El Guincho - Alegranza
Posted on Friday 28 November 2008, 18:29 - updated on 14/04/09 - Music News - Permalink

El Guincho - Alegranza
(CD) Beggars Group XL-361, 2008-10-21

El Guincho - Alegranza
(CD) Beggars Group XL-361, 2008-10-21
Tracklisting :
01. Palmitos Park
02. Antillas
03. Fata Morgana
04. Kalise
05. Cuando Maravilla Fui
06. Buenos Matrimonios Ahi Fuera
07. Costa Paraiso
08. Prez Lagarto
09. Polca Mazurca
Note : El Guincho will be in concert at Les Transmusicales de Rennes on December 5th, 2008
Links :
beggarsgroupusa.com/elguincho
myspace.com/elguinch
Press Release :
The new world music has arrived and nobody presents it better than 24 year old Pablo Diaz-Reixa - aka El Guincho - a musician based in Barcelona and raised in the Canary Islands, who feeds traditional island song, African rhythms and sampled psychedelics through an MPC to create something entirely new.
"Palmitos Park", the first single from his Alegranza debut album album, gets the party started with an infectious Spanish chorus, male harmonies and the sounds of a village cheering and celebrating. Then there's the rustic rave of "Cuando Maavilla Fui," with its pulsating peasant chanting, as if to raise the dead. "Buenos Matrimonios Ahi Fuera" breezes the sounds of offshore winds and tinkling percussion through childlike playground choruses. And when "Fata Morgana" begins, it's as if somebody is opening the curtains onto the glorious technicolor of 1970s sunshine, with wonky old analogue synths that warp in the heat.
Growing up in the Canary Islands it was pretty hard to get hold of records, so the teenage Pablo had to order them through catalogues. That's when he wasn't busy accompanying his environmental inspector father around the islands by boat to check out the mountains, sand and sea. Or listening to his granny singing in a polyphonic choir and teaching him about folk opera. Or trying to impress girls on the beach with his surfing technique.

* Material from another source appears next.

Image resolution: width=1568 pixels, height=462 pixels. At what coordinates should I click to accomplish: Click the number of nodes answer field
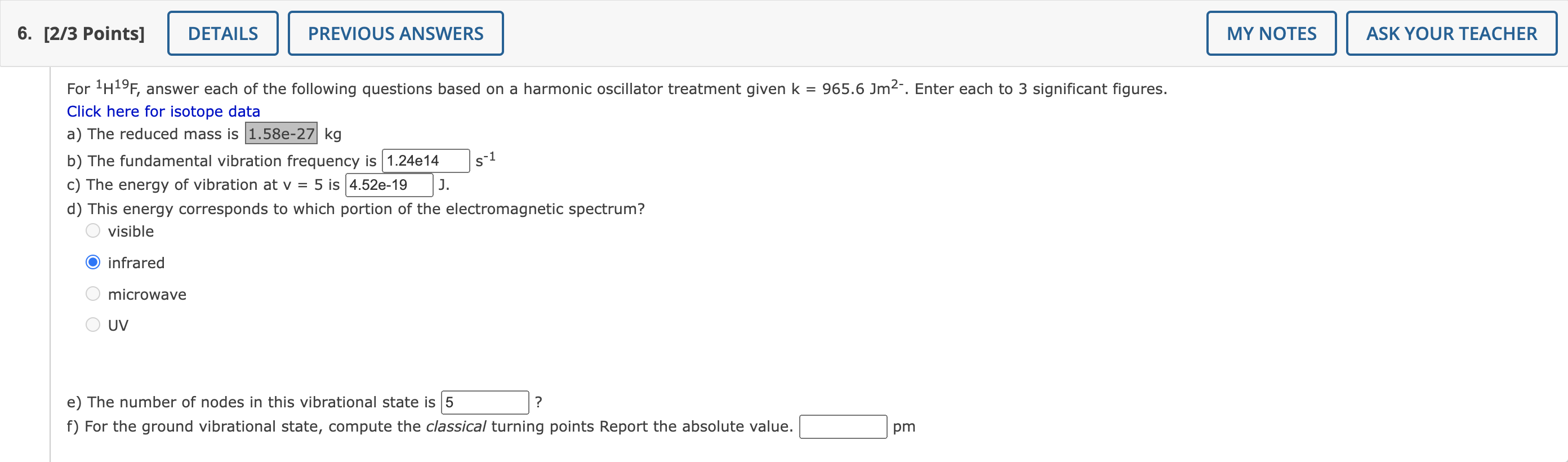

El Guincho might be named after a bird from the Canaries that always flies alone, but his music finds finds common ground in the global transfusions of MIA and CSS, the gypsy spirit of Gogol Bordello, the afro beats of Vampire Weekend and the ice cream layering of Four Tet and Animal Collective. Yet his music is also thick with the surf's up happiness of the Beach Boys, the whizz bang thrills and spills of tropicalistas like Os Mutantes, and the magic realism that inspired Pablo's literature, bringing musical ghosts to life in the eternal sunshine of the present.